Let’s take the topic of process, for example. Here’s the late David Lynch offering advice on how to write a movie script. I saw him discuss this ages ago in a written interview. Decades later, he discussed it again in a video that went viral.
Here’s his advice:
“You get yourself a pack of 3x5 cards and you write a scene on each card and when you have 70 scenes you have a feature film. So on each card, you write the heading of the scene and then the next card, the second scene, the third scene, so you have 70 cards each with the name of the scene. Then you flesh out each of the cards and walk away you’ve got a script.”

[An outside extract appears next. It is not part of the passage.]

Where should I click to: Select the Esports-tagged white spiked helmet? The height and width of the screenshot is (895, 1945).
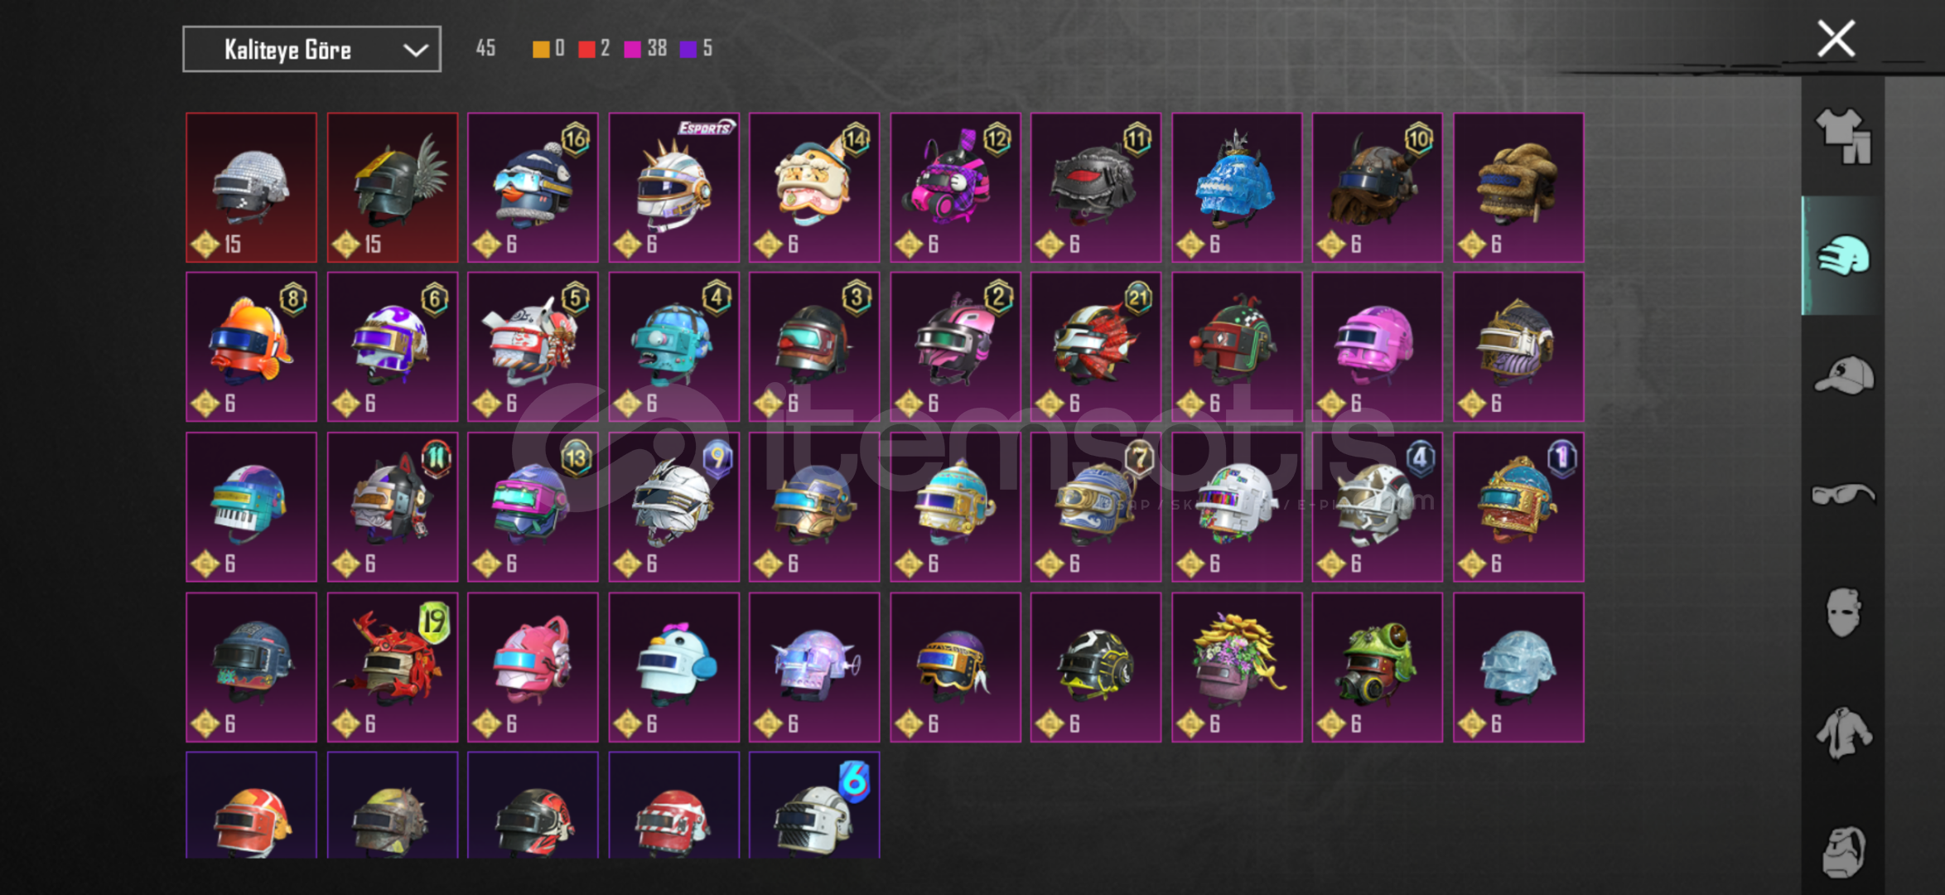tap(674, 187)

I ask you: Is this useful advice? Do screenwriters, producers, and show runners today use index cards while blocking a script? Sure! Their work is collaborative and a cork-board of cards helps them communicate their vision to others, just as storyboards do.
Do fiction and nonfiction writers use the same technique? Yes! Not all, but I know people who do. One friend texted me a photo of his bulletin board when, disbelieving, I asked for proof.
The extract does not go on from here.